Stored dataset items =>
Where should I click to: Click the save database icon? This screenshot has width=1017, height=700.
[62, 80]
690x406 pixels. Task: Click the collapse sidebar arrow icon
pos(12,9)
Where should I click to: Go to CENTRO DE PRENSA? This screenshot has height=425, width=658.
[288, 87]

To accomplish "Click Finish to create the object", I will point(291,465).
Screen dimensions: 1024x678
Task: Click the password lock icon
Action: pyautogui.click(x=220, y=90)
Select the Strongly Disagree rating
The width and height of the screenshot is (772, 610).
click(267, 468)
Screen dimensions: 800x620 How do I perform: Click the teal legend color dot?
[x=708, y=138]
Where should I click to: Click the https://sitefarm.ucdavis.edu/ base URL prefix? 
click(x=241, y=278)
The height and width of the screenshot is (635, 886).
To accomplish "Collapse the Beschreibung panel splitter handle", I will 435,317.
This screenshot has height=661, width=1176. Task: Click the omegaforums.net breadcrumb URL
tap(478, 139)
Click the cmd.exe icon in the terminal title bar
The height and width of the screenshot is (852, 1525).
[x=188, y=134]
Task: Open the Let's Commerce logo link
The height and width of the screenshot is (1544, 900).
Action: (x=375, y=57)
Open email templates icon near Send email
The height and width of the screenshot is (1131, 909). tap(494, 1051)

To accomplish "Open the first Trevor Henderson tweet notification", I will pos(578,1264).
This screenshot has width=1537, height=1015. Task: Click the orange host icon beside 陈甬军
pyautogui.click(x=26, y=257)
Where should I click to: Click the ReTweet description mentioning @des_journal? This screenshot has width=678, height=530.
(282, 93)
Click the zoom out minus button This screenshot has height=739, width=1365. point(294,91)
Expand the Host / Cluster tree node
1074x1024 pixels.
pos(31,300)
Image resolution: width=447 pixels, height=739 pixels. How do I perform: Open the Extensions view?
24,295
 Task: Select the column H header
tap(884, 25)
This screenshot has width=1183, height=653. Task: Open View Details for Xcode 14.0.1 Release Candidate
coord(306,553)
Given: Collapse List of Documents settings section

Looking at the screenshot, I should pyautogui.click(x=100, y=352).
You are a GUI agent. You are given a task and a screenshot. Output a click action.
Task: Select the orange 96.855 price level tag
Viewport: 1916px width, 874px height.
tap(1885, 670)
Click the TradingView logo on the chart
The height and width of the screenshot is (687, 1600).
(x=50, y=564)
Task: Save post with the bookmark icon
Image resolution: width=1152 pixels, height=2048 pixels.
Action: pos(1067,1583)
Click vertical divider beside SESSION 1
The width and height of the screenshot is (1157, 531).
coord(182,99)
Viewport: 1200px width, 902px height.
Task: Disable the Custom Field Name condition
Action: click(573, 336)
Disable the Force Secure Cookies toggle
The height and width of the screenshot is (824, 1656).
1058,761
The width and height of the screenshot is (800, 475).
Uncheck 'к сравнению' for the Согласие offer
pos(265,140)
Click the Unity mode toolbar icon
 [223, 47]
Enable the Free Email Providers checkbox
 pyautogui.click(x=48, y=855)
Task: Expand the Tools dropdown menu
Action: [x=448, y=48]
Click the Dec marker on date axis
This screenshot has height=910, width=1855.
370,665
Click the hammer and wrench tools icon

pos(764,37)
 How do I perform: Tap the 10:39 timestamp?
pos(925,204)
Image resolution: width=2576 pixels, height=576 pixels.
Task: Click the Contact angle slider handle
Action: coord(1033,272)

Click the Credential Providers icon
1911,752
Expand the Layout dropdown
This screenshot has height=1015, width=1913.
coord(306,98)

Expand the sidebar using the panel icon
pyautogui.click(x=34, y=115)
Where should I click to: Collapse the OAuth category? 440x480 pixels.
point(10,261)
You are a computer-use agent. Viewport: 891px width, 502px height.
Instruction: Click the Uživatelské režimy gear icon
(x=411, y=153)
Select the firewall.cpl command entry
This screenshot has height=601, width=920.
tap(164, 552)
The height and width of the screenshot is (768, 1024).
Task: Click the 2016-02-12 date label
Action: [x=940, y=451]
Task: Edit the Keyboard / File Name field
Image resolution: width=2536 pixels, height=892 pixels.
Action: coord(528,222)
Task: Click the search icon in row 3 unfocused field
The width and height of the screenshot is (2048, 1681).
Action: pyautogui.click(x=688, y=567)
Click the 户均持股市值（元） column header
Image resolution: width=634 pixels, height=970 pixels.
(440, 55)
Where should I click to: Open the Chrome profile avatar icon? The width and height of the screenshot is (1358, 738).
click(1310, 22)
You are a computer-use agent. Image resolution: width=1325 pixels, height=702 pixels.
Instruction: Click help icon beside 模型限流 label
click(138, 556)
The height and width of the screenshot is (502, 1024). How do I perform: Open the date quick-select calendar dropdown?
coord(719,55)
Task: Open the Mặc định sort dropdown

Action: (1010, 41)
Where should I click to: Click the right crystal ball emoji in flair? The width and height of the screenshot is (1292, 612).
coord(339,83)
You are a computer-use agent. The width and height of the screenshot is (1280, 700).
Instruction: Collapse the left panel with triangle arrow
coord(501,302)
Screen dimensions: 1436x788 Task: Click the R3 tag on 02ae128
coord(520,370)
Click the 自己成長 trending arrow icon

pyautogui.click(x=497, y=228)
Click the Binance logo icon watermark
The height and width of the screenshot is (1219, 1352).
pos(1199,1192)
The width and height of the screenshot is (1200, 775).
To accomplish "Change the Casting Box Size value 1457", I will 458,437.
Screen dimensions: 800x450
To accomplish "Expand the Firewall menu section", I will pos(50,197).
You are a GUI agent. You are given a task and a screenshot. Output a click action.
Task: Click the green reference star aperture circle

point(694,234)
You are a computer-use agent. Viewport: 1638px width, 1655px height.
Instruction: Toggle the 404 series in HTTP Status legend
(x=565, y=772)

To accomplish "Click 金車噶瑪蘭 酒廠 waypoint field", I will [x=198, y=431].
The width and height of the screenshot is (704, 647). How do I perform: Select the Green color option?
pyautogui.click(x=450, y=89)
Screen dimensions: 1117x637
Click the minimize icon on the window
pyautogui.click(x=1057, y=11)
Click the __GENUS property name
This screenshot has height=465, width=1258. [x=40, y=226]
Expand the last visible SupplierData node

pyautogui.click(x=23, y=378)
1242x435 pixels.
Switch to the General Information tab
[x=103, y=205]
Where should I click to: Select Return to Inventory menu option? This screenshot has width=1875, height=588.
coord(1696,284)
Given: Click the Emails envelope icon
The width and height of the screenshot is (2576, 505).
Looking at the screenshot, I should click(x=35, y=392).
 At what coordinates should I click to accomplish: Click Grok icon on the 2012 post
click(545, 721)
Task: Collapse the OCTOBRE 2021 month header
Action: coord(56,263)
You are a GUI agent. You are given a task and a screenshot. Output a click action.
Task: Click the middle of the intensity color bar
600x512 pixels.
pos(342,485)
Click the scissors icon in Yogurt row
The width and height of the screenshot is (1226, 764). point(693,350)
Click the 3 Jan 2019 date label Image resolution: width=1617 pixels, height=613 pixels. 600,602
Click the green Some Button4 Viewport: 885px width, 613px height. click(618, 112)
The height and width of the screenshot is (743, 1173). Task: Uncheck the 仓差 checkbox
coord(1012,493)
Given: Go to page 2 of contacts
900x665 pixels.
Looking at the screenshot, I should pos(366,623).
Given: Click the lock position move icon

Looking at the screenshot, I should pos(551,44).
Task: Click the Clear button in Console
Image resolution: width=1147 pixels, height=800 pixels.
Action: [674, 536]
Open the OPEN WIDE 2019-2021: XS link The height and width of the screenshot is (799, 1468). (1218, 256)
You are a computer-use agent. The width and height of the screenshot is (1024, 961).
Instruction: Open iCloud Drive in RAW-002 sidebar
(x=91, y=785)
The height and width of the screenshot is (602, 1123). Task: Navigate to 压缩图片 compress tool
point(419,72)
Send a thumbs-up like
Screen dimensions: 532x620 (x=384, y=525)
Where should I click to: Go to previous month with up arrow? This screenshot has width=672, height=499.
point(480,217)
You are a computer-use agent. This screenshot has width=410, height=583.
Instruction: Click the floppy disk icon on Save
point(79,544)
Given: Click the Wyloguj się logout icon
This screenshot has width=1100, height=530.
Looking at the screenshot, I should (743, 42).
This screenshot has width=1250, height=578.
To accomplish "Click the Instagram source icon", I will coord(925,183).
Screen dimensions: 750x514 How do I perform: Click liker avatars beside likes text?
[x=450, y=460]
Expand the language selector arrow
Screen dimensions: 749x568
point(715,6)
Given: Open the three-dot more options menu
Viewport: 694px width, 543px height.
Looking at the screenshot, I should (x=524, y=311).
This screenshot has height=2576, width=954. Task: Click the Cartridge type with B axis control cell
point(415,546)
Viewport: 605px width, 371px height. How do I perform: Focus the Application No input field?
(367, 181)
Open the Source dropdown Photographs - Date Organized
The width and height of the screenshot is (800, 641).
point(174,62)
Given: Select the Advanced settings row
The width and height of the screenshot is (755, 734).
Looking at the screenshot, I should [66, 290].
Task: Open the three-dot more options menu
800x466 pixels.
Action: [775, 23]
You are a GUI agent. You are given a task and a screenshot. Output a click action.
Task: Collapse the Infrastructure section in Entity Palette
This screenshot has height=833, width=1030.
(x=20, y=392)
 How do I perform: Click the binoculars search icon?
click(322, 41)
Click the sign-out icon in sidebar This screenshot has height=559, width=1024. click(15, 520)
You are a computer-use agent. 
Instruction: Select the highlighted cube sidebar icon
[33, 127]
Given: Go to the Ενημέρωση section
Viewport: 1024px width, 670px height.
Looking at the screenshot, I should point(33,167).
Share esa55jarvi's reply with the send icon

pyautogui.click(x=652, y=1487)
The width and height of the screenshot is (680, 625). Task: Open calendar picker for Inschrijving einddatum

Exercise description =>
Above are some records; copy exactly the lines from the one with "Viewport: 1916px width, 874px height." through the one with "Click the Dec marker on date axis", both included, and no others.

Answer box =>
Viewport: 1916px width, 874px height.
tap(1885, 670)
Click the TradingView logo on the chart
The height and width of the screenshot is (687, 1600).
(x=50, y=564)
Task: Save post with the bookmark icon
Image resolution: width=1152 pixels, height=2048 pixels.
Action: pos(1067,1583)
Click vertical divider beside SESSION 1
The width and height of the screenshot is (1157, 531).
coord(182,99)
Viewport: 1200px width, 902px height.
Task: Disable the Custom Field Name condition
Action: click(573, 336)
Disable the Force Secure Cookies toggle
The height and width of the screenshot is (824, 1656).
1058,761
The width and height of the screenshot is (800, 475).
Uncheck 'к сравнению' for the Согласие offer
pos(265,140)
Click the Unity mode toolbar icon
 [223, 47]
Enable the Free Email Providers checkbox
 pyautogui.click(x=48, y=855)
Task: Expand the Tools dropdown menu
Action: [x=448, y=48]
Click the Dec marker on date axis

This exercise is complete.